Towards the first production of photovoltaic cells in lunar regolith
On July 25, NASA awarded Blue Origin a $35 million contract to continue its innovative technology breakthrough: manufacturing solar cells with moon dust. Since 2021, in fact, the company has been working on a special process that creates photovoltaics and transmission cables from the lunar regolith. A complex but essential goal to make as self-sufficient as possible the future life on the satellite.
Blue Alchemist – this is the name of the technology – does not use real lunar sediments but a form of “simulated” regolith, created on Earth to imitate the real material from a chemical and mineralogical point of view. Through a series of steps the process heats the regolith to 1,600 ºC in order to melt it and then remove iron, silicon and aluminum using electrolysis. The process releases oxygen as a by-product.
“Purified” moon powder solar cells
“Our process – explained Blue Origin in the beginning of the year post – purifies silicon to over 99.999%. This level of purity is necessary to make efficient solar cells. While typical silicon purification methods on Earth need large amounts of toxic and explosive chemicals, ours only uses sunlight and silicon from our reactor”.
And because solar cells with moon dust are destined for the Moon itself – in which environmental conditions are extremely harsh – they need extra protection. “Our technique uses only by-products of the electrolysis of molten regolith to make covering glasses that allow a life on the Moon greater than a decade”.

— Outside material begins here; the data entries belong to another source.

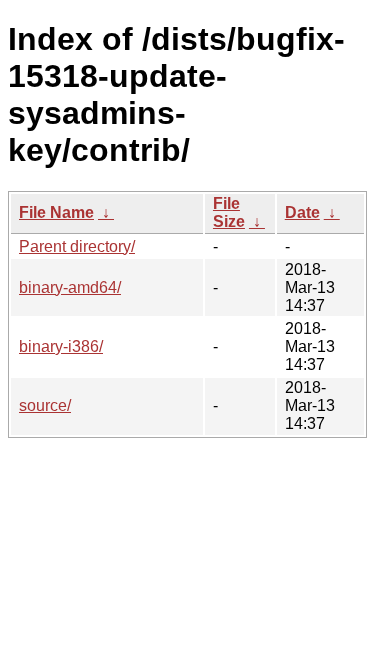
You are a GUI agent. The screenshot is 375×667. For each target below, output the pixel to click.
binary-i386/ (61, 346)
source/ (45, 405)
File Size (229, 212)
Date (302, 212)
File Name (56, 212)
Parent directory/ (77, 246)
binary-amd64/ (70, 287)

According to NASA, a technology such as Blue Alchemist must be considered at a critical point if the resources of the space agency can help it become a viable commercial solution. The investment agreed in these days will then result in a demonstration of autonomous operation in a simulated lunar environment by 2026. “Harnessing the vast resources in space for the benefit of Earth is part of our mission and we are inspired and honored to receive this investment from NASA to advance our innovation,” said Pat Remias, Vice President, Capabilities Directorate of Space Systems Development. “First we bring human beings back to the Moon, then we start ‘living off the fruits of the earth'”.